Dans le dernier extrait, sont employés successivement:

  • le présent, de "quand il vient" jusqu'à "c'est pour cela qu'on l'appelle";
  • l'imparfait, et le passé composé de"quand il a commencé" jusqu'à "Naman était tout seul";
  • et puis le présent encore une fois, et cela à partir de "il grelotte si fort".

À partir de la page 196, et jusqu'à une grande partie de la page 198, c'est le présent qui domine, mais encore une fois il se trouve substitué après par les temps verbaux du passé:

‘Il y a beaucoup de gens qui souffrent du vent de malheur, les pauvres, les enfants très jeunes. Quand elle passe devant leurs maisons, Lalla entend leurs plaintes, les voix geignardes des femmes, les pleurs des enfants, et elle sait que là aussi, peut-être, quelqu'un va mourir. Elle est triste, elle voudrait bien être là, de l'autre côté de la mer, dans ces villes qu'elle a inventées pour le vieux Naman. Mais l'homme au complet veston gris-vert est revenu…Il est revenu dans la maison d'Aamma, et il a rencontré Lalla devant la porte. Quand elle l'a vu, elle a eu peur, et elle a poussé un petit cri, parce qu'elle était sûre qu'il reviendrait, et qu'elle appréhendait ce moment-là. L'homme au veston gris-vert l'a regardée avec un drôle d'air. Il a des yeux fixes et durs, comme les gens qui commandent, et la peau de son visage est blanche…Il porte d'autres sacs qui contiennent des cadeaux. Lalla s'écarte quand il passe devant elle, et elle regarde les paquets. pp198-199’

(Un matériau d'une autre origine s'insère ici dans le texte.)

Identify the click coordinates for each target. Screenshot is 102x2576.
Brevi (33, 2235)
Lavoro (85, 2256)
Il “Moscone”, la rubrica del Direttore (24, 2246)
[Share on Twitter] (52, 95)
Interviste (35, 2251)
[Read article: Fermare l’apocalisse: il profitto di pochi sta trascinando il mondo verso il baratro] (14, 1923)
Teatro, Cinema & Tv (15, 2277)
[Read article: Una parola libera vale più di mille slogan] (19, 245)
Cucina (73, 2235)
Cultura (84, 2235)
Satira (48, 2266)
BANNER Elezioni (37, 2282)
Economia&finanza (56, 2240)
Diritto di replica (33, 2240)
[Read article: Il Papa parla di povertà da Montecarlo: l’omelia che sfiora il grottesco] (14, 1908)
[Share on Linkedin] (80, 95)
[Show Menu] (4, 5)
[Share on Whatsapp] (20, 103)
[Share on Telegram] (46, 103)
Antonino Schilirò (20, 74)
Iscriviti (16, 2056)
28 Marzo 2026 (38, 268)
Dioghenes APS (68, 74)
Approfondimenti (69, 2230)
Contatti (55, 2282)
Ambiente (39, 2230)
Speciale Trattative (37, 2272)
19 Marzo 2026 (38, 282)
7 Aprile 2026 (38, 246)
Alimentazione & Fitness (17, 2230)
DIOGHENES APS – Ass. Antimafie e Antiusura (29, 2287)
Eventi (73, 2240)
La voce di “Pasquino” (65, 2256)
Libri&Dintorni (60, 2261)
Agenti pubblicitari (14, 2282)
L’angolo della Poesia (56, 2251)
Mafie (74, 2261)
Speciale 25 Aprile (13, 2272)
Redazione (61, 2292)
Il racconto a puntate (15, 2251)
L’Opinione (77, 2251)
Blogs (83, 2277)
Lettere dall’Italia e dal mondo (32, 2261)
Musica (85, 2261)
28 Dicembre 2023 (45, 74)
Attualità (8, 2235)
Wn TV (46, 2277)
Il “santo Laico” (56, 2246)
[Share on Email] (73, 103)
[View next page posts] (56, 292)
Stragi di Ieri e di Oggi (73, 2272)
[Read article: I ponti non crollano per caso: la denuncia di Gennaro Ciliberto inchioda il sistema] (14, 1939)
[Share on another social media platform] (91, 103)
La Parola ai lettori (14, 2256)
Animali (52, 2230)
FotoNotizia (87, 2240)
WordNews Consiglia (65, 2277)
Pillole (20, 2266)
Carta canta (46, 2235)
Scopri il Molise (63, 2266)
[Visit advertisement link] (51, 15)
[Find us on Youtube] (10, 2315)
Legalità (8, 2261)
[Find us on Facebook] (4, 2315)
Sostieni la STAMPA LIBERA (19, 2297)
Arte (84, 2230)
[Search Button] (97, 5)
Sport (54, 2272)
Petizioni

Dans l'exemple précédent, le temps verbal du présent se trouve utilisé de "il y a beaucoup de gens" jusqu'à "elle est triste"; mais à partir de "mais l'homme au complet veston gris-vert est revenu" jusqu'à "l'a regardée", ce sont des temps verbaux du passé qui sont employés, pour laisser la place après au présent de "il a des yeux fixes": à partir de cette dernière proposition, le lecteur note que le présent est employé régulièrement.

C'est de cette forte instabilité au niveau de l'emploi des temps verbaux du passé et du présent que naît le désarroi du lecteur.

Le lecteur note la même complexité dans l'exemple qui suit, tiré du chapitre deux de la deuxième partie; en effet, et d'abord, ce sont les temps verbaux du passé qui apparaissent avec "c'est là qu'elle a vu Radicz":

‘C'est là qu'elle a vu Radicz. Il était assis tassé dans une encoignure de porte, il s'abritait comme il pouvait du vent et de la pluie fine...p275 ’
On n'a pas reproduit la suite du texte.